Olvidar:
Dejar de tener en la memoria lo que se tenía o debía tener, no tener en cuenta
algo.
Una
persona puede olvidar; pero que buena parte de un pueblo lo haga es
imperdonable, por eso, no concibo el por qué en estos momentos haya un precandidato
del Partido Liberación Nacional que en 1994 fue vinculado e investigado por una
estafa de $10,0 millones de dólares cometida en contra de unos inversionistas
judíos a quienes embaucó y estafó con un proyecto de unas supuestas minas de
oro.
Me
refiero al mismo que dejó a cientos de costarricenses sin trabajo por haber
cerrado los ferrocarriles y el Banco Anglo Costarricense, ése que salió del
país y estuvo fuera durante diez años mientras prescribía el caso de los
$900.000,00 dólares que recibió por sobornos del caso ICE-ALCATEL. Qué curioso, su regreso al país se dio
después de una entrevista que Ignacio Santos le hiciera en España y donde como
es su costumbre, lloró por el exilio al que personalmente se había sometido,
según él vendría a comerse un tamalito que tanta falta le hacían.

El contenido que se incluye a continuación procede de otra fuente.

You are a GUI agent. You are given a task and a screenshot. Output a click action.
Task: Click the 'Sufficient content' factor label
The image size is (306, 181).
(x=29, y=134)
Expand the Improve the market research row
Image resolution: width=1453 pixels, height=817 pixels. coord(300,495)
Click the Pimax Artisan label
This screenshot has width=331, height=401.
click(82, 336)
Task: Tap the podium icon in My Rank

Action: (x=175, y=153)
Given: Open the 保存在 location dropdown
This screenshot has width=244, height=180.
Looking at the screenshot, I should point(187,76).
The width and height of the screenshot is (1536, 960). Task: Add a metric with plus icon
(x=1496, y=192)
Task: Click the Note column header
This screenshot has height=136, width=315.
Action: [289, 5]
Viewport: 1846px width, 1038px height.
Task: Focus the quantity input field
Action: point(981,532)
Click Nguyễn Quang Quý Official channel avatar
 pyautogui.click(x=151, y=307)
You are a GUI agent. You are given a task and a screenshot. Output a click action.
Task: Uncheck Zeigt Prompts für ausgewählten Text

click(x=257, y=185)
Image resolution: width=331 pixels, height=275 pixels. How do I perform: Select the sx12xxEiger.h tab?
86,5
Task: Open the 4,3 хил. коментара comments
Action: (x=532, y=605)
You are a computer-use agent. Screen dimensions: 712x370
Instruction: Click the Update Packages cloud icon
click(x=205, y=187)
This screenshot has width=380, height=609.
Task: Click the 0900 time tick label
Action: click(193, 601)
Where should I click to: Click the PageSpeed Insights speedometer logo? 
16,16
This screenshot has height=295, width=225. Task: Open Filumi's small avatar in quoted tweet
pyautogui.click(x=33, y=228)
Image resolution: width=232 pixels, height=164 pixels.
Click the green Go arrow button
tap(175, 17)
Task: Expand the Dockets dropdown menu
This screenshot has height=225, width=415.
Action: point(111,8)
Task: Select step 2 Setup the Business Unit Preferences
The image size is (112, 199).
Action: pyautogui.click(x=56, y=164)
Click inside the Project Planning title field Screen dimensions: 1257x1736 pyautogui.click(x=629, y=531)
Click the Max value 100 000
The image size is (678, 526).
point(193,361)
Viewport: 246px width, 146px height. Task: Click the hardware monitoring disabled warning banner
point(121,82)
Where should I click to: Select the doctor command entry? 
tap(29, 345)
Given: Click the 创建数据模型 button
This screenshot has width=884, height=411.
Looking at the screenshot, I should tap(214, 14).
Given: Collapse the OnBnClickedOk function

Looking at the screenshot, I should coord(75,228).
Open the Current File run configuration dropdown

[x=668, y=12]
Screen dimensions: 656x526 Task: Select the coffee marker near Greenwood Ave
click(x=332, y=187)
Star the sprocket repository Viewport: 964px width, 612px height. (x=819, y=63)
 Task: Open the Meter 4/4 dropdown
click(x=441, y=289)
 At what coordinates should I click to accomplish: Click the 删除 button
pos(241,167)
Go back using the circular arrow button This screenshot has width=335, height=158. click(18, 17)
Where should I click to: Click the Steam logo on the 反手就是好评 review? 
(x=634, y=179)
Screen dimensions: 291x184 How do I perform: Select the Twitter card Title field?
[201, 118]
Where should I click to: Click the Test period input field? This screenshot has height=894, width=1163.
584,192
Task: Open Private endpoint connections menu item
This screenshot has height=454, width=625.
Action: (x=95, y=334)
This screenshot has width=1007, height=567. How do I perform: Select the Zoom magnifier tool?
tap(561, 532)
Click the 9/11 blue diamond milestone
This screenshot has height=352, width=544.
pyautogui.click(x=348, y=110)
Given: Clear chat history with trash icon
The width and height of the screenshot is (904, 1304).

Qué cáscara de cabrón.
Ése
fue a quien se le hizo un juicio por el caso Chemise a quien se dijo le dio
muerte de la forma más vil y cobarde.
Ese canalla nunca fue absuelto de tan atroz crimen, lo que se argumentó
por los Jueces es que el caso ya estaba prescrito. En tan sonado y mediático caso las respuestas
ante las consultas de los Sres. Jueces fueron -“No sé, no me acuerdo”-, hoy, quien no le ha dado cuentas claras al
país sobre sus cuestionados actos, con desparpajo increíble aspira de nuevo a
ser candidato a la Presidencia de la República.
Ahora la tarea del no me olvido
le toca al electorado costarricense.